■ **TAREFA A EXECUTAR**
No trecho da entrevista, reescreva tudo desde "Faz tempo, entre" até "um drama repartido.", trocando "situação" por "crise".

■ **TRECHO DE ORIGEM**

_ _ _ _ _

A desintegração da vida de Adelaida coincide com o despedaçamento de seu país - da mesma forma que ela é obrigada a se adaptar à sucessão de desgraças, a Venezuela é um país que também luta pela sobrevivência.
Quando você visitou a Venezuela pela última vez?
Faz tempo, entre 2012 e 2013, quando Hugo Chávez ainda estava vivo. Já era uma situação complicada, mas, com o passar dos anos, só piorou. Mesmo à distância, acompanho o sofrimento dos venezuelanos. Tenho amigos jornalistas que me detalham o drama das pessoas. E o mais terrível é que essa situação extrapolou fronteiras e já chegou a países como o Brasil, que recebe quem busca um local melhor para viver. É um drama repartido.
O livro originalmente se chama La Hija de la Española, ou seja, a Filha da
Espanhola. O que você pensa sobre o título brasileiro, Noite em Caracas?
Talvez reflita melhor a atualidade de seu país?
Sim, gostei desse título, é mais crítico se pensarmos no agravamento da crise venezuelana. Também serve como ótima metáfora para a precária situação da democracia, se pensarmos que a escuridão da noite é propícia para se esconder coisas ou encobrir ações ilícitas.

_ _ _ _ _

Entradas extraídas de uma coleção
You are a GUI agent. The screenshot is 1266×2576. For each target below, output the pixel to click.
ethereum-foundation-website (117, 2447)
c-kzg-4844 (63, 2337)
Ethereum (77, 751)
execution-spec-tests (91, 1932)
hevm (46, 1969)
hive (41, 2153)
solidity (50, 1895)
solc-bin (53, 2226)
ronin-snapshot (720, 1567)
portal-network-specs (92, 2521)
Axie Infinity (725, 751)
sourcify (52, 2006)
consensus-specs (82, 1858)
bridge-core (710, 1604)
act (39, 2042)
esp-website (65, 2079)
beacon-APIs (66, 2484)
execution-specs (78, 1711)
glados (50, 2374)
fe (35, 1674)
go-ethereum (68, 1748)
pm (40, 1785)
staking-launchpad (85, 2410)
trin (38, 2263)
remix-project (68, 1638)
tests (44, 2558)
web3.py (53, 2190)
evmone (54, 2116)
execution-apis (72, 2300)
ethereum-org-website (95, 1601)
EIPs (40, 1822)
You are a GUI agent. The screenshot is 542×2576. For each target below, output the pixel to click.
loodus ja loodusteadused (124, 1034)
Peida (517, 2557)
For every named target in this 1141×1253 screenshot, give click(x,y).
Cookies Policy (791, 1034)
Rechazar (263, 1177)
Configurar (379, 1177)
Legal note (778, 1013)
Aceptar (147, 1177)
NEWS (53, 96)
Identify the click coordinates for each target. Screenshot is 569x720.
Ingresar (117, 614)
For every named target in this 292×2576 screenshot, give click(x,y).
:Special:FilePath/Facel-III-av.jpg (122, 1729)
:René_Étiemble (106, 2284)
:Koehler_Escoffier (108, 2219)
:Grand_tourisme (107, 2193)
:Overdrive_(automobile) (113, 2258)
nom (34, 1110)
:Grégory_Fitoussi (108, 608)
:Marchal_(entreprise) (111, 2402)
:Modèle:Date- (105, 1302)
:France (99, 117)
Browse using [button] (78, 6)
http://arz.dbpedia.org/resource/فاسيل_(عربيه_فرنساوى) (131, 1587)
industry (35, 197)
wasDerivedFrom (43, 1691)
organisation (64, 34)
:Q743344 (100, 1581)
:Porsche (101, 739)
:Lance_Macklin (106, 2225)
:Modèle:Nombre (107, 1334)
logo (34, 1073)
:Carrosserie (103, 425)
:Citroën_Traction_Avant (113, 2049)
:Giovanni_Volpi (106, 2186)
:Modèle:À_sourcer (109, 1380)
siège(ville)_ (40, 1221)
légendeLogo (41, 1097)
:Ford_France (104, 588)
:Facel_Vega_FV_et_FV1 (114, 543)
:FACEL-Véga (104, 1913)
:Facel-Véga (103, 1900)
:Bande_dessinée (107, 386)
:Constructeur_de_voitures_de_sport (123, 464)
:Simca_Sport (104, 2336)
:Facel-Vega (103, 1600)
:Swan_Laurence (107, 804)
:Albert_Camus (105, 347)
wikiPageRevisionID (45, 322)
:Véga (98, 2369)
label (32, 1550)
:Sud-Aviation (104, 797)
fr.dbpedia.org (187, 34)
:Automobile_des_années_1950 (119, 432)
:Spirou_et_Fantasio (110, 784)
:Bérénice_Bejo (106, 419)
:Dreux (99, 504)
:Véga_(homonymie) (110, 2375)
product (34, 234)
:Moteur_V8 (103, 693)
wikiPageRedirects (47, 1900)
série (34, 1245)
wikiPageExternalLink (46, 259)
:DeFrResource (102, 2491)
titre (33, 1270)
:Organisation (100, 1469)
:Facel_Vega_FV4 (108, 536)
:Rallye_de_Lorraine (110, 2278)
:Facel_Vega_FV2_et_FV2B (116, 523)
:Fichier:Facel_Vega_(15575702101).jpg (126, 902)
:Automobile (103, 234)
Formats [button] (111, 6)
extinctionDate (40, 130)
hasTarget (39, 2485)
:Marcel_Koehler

_ _ _ _ _

■ **CAMPO DE RESPOSTA**
Faz tempo, entre 2012 e 2013, quando Hugo Chávez ainda estava vivo. Já era uma crise complicada, mas, com o passar dos anos, só piorou. Mesmo à distância, acompanho o sofrimento dos venezuelanos. Tenho amigos jornalistas que me detalham o drama das pessoas. E o mais terrível é que essa crise extrapolou fronteiras e já chegou a países como o Brasil, que recebe quem busca um local melhor para viver. É um drama repartido.